Coefficients and equivalent points:
P[0, 0]    a0**2*a1**2*t0**2*t1**2
P[0, 1]  2*a0**2*a1*b1*t0**2*t1*u1
P[0, 2]    a0**2*b1**2*t0**2*u1**2
P[1, 0]  2*a0*a1**2*b0*t0*t1**2*u0
P[1, 1]  4*a0*a1*b0*b1*t0*t1*u0*u1
P[1, 2]  2*a0*b0*b1**2*t0*u0*u1**2
P[2, 0]    a1**2*b0**2*t1**2*u0**2
P[2, 1]  2*a1*b0**2*b1*t1*u0**2*u1
P[2, 2]    b0**2*b1**2*u0**2*u1**2

Rational beziers

Rational beziers are obtained when you add a weight for every bezier coordinate you have:

(bezier(weights * points, t, u)) / bezier(weights, t, u)

Eg. P[i,j,k] becomes W[i,j,k]*P[i,j,k]. This addition produces weighted interpolation between the bezier points.

Bezier derivatives

I've derivated some of the control points separately. In my usecase I end up needing third derivatives of the beziers. It may make sense to derivate just the Bernstein basis polynomial:

b(n, i, j, t, u) = bi(n, i, j) * pow(t, i) * pow(u, j)

Since i+j=n and t+u=1, bernstein polynomial is usually just defined as:

b(n, i, t) = bi(n, i, n-i) * pow(t, i) * pow(1-t, n-i)

Therefore, if you can derive pow(t, i) * pow(1-t, n-i), then you can calculate derivation for bezier as a sum. Differentiating appears to yield:

t**u*(-t + 1)**(n - u)*(n*t - u)/(t*(t - 1))
t**u*(-t + 1)**(n - u)*(n**2*t**2 - n*t**2 - 2*n*t*u + 2*t*u + u**2 - u)/(t**2*(t - 1)**2)
t**u*(-t + 1)**(n - u)*(n**3*t**3 - 3*n**2*t**3 - 3*n**2*t**2*u + 2*n*t**3 + 9*n*t**2*u + 3*n*t*u**2 - 3*n*t*u - 6*t**2*u - 6*t*u**2 + 6*t*u - u**3 + 3*u**2 - 2*u)/(t**3*(t - 1)**3)

There appears to be some pattern here, but it's not entirely clear to me now. A quick search revealed that derivatives for bernstein polynomials can be written as linear combination of lower degree polynomials:

d b(n, i, t) / dt = n * (b(n-1, i-1, t) - b(n-1, i, t))

If you're squinting, there seems to be. n * n-1 * n-2 as derivatives are taken.. There's also: t'(n,i) = t(n-1,i-1) - t(n-1, i) So the derivative seem to in itself form some kind of triangle as well.
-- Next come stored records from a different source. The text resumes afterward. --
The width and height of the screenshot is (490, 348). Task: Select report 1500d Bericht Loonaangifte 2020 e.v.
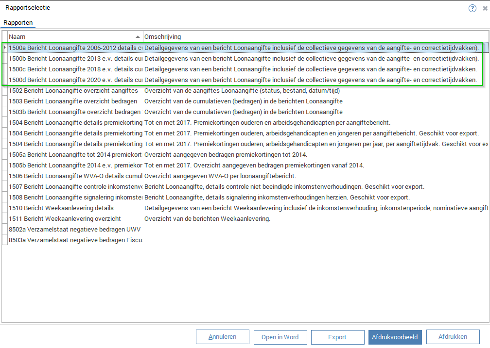(x=75, y=80)
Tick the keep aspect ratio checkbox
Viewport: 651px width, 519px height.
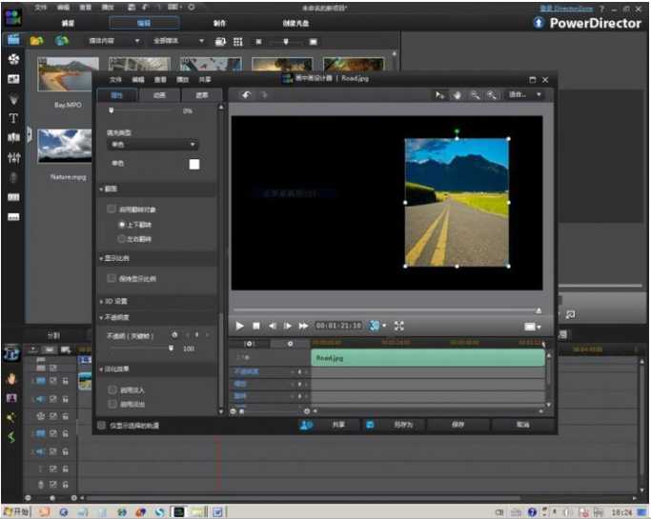point(112,279)
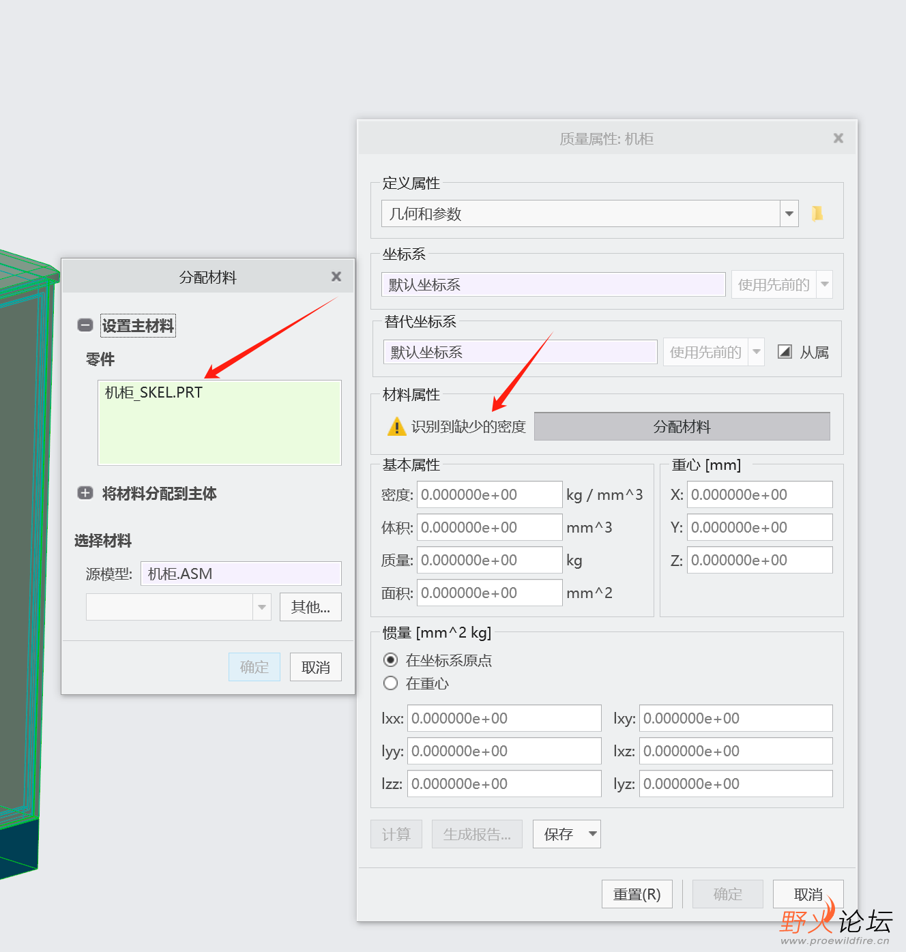Collapse 设置主材料 with the minus icon
Image resolution: width=906 pixels, height=952 pixels.
(x=85, y=325)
Oh. And if you're doing numerical integration, it's usually by weighted sum of fixed sample points. So it may be interesting to know that if you've got tabulated derivatives of bernstein polynomials, you can use it to compute derivatives at those points from any control point.

I'd believe that rule also holds true for rational beziers, but there's the f(t)/g(t) that needs to be handled.

Hmm...

It's possible I'll provide some more mathematics related articles. I feel I'm not done here.

This is going quite into anti-Bret Victor direction. I use analytic methods here for doing stuff I couldn't do otherwise.

Ironically you need analytic methods to produce really good representation of things.